In [0]:
# Configuration
BRONZE_TABLE = "bronze_spooky_authors"
SILVER_TABLE = "silver_spooky_authors"

In [0]:
# Valid author codes
VALID_AUTHORS = ['EAP', 'HPL', 'MWS']

In [0]:
# import libraries
from pyspark.sql.functions import col, trim, length, current_timestamp, lit, when

In [0]:
# Read Bronze table
df_bronze = spark.table(BRONZE_TABLE)


In [0]:
print(f"Records in Bronze layer: {df_bronze.count():,}")

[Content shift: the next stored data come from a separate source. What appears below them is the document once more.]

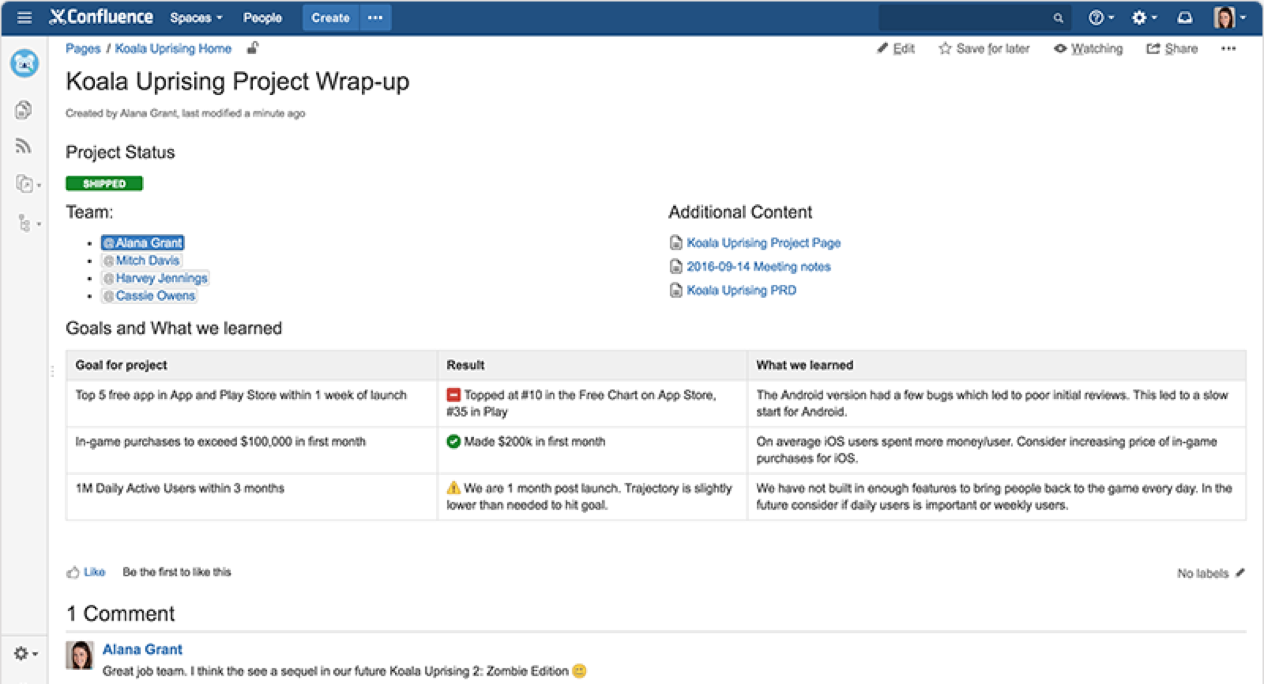The image size is (1264, 684).
Task: Open the more options ellipsis next to Create
Action: [375, 17]
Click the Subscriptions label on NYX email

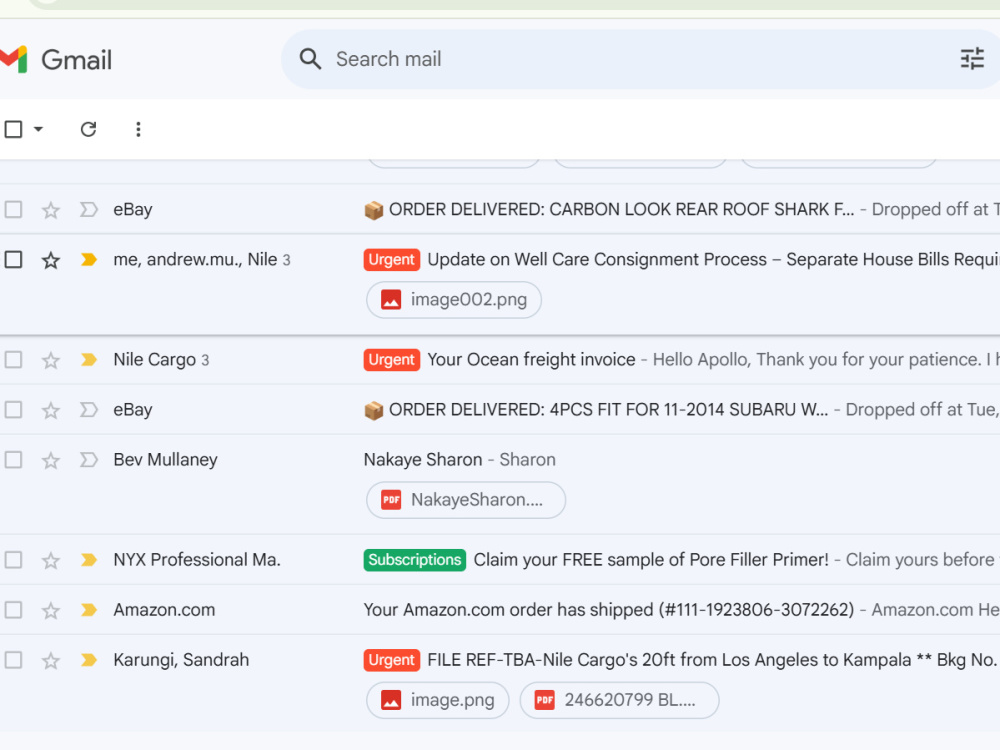[x=415, y=559]
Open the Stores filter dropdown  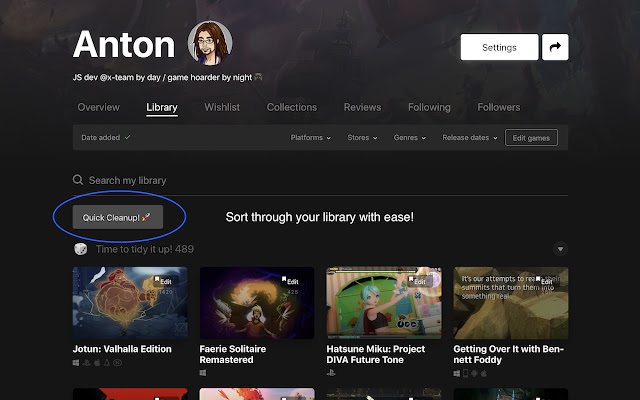click(362, 138)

Records in Bronze layer: 19,579


In [0]:
df_bronze.show(5, truncate=False)

+-------+---------------------------------------------------------------------------------------------------------------------------------------------------------------------------------------------------------------------------------------+------+--------------------------+------+
|id     |text                                                                                                                                                                                                                                   |author|_ingestion_timestamp      |_layer|
+-------+---------------------------------------------------------------------------------------------------------------------------------------------------------------------------------------------------------------------------------------+------+--------------------------+------+
|id26305|This process, however, afforded me no means of ascertaining the dimensions of my dungeon; as I might make its circuit, and return to the point

In [0]:
# Track quality metrics
total_records = df_bronze.count()

In [0]:
# Check 1: Null IDs
null_id_count = df_bronze.filter(col("id").isNull()).count()
print(f"Records with NULL id: {null_id_count:,}")

Records with NULL id: 0


In [0]:
# Check 2: Null or empty text
null_text_count = df_bronze.filter(
    (col("text").isNull()) | (trim(col("text")) == "")
).count()
print(f"Records with NULL/empty text: {null_text_count:,}")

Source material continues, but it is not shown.